Records to process:
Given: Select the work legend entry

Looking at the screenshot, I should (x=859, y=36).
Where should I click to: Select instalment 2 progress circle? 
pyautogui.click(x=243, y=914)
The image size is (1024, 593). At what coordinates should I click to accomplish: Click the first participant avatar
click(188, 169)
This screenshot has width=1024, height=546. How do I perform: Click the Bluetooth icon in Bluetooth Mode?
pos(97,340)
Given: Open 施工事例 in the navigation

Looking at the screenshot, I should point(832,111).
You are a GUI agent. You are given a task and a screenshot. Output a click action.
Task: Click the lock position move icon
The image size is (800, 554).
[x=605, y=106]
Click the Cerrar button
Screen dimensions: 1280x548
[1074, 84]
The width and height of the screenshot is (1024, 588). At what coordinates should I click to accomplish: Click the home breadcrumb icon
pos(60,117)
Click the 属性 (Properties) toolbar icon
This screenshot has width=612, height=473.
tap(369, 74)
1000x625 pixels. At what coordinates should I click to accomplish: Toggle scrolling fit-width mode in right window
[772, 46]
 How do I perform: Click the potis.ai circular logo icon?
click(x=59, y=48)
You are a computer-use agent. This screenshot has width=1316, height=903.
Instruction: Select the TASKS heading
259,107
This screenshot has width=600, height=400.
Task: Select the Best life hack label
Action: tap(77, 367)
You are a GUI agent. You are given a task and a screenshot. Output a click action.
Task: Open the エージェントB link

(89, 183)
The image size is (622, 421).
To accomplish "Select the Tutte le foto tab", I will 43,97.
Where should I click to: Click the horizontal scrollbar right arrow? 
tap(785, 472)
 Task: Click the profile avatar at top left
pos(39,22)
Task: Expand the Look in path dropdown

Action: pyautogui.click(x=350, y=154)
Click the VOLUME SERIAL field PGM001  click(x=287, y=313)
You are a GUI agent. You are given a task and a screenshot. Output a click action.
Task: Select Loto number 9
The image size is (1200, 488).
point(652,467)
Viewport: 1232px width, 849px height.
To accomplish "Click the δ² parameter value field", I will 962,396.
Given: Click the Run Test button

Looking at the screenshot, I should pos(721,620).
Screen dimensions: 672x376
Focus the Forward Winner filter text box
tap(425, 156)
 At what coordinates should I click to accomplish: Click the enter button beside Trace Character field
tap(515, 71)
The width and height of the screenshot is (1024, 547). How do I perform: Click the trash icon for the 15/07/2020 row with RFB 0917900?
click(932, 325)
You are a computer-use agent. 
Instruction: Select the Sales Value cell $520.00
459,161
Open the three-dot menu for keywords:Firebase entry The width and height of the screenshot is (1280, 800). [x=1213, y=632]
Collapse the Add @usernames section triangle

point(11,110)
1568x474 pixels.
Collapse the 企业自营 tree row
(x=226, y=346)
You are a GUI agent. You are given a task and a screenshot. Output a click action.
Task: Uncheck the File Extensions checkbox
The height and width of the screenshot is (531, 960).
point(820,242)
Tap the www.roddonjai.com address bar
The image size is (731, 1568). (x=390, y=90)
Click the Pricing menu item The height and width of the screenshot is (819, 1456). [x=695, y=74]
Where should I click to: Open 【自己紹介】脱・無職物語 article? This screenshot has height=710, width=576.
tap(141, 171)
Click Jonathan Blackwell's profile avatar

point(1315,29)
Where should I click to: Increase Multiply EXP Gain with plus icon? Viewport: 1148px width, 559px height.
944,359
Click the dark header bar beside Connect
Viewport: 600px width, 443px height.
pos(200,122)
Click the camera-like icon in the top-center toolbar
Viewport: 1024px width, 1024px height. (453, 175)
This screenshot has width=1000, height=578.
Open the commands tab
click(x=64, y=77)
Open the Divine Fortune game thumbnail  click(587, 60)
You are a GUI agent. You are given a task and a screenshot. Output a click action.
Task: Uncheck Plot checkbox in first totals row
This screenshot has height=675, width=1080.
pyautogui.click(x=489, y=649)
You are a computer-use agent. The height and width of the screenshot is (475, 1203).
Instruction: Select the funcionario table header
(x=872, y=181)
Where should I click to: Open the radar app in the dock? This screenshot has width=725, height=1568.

What is required: This exercise calls for the entries to be restated exactly.

Result below:
Given: Select the work legend entry

Looking at the screenshot, I should (x=859, y=36).
Where should I click to: Select instalment 2 progress circle? 
pyautogui.click(x=243, y=914)
The image size is (1024, 593). At what coordinates should I click to accomplish: Click the first participant avatar
click(188, 169)
This screenshot has width=1024, height=546. How do I perform: Click the Bluetooth icon in Bluetooth Mode?
pos(97,340)
Given: Open 施工事例 in the navigation

Looking at the screenshot, I should point(832,111).
You are a GUI agent. You are given a task and a screenshot. Output a click action.
Task: Click the lock position move icon
The image size is (800, 554).
[x=605, y=106]
Click the Cerrar button
Screen dimensions: 1280x548
[1074, 84]
The width and height of the screenshot is (1024, 588). At what coordinates should I click to accomplish: Click the home breadcrumb icon
pos(60,117)
Click the 属性 (Properties) toolbar icon
This screenshot has width=612, height=473.
tap(369, 74)
1000x625 pixels. At what coordinates should I click to accomplish: Toggle scrolling fit-width mode in right window
[772, 46]
 How do I perform: Click the potis.ai circular logo icon?
click(x=59, y=48)
You are a computer-use agent. This screenshot has width=1316, height=903.
Instruction: Select the TASKS heading
259,107
This screenshot has width=600, height=400.
Task: Select the Best life hack label
Action: tap(77, 367)
You are a GUI agent. You are given a task and a screenshot. Output a click action.
Task: Open the エージェントB link

(89, 183)
The image size is (622, 421).
To accomplish "Select the Tutte le foto tab", I will 43,97.
Where should I click to: Click the horizontal scrollbar right arrow? 
tap(785, 472)
 Task: Click the profile avatar at top left
pos(39,22)
Task: Expand the Look in path dropdown

Action: pyautogui.click(x=350, y=154)
Click the VOLUME SERIAL field PGM001  click(x=287, y=313)
You are a GUI agent. You are given a task and a screenshot. Output a click action.
Task: Select Loto number 9
The image size is (1200, 488).
point(652,467)
Viewport: 1232px width, 849px height.
To accomplish "Click the δ² parameter value field", I will 962,396.
Given: Click the Run Test button

Looking at the screenshot, I should pos(721,620).
Screen dimensions: 672x376
Focus the Forward Winner filter text box
tap(425, 156)
 At what coordinates should I click to accomplish: Click the enter button beside Trace Character field
tap(515, 71)
The width and height of the screenshot is (1024, 547). How do I perform: Click the trash icon for the 15/07/2020 row with RFB 0917900?
click(932, 325)
You are a computer-use agent. 
Instruction: Select the Sales Value cell $520.00
459,161
Open the three-dot menu for keywords:Firebase entry The width and height of the screenshot is (1280, 800). [x=1213, y=632]
Collapse the Add @usernames section triangle

point(11,110)
1568x474 pixels.
Collapse the 企业自营 tree row
(x=226, y=346)
You are a GUI agent. You are given a task and a screenshot. Output a click action.
Task: Uncheck the File Extensions checkbox
The height and width of the screenshot is (531, 960).
point(820,242)
Tap the www.roddonjai.com address bar
The image size is (731, 1568). (x=390, y=90)
Click the Pricing menu item The height and width of the screenshot is (819, 1456). [x=695, y=74]
Where should I click to: Open 【自己紹介】脱・無職物語 article? This screenshot has height=710, width=576.
tap(141, 171)
Click Jonathan Blackwell's profile avatar

point(1315,29)
Where should I click to: Increase Multiply EXP Gain with plus icon? Viewport: 1148px width, 559px height.
944,359
Click the dark header bar beside Connect
Viewport: 600px width, 443px height.
pos(200,122)
Click the camera-like icon in the top-center toolbar
Viewport: 1024px width, 1024px height. (453, 175)
This screenshot has width=1000, height=578.
Open the commands tab
click(x=64, y=77)
Open the Divine Fortune game thumbnail  click(587, 60)
You are a GUI agent. You are given a task and a screenshot. Output a click action.
Task: Uncheck Plot checkbox in first totals row
This screenshot has height=675, width=1080.
pyautogui.click(x=489, y=649)
You are a computer-use agent. The height and width of the screenshot is (475, 1203).
Instruction: Select the funcionario table header
(x=872, y=181)
Where should I click to: Open the radar app in the dock? This screenshot has width=725, height=1568.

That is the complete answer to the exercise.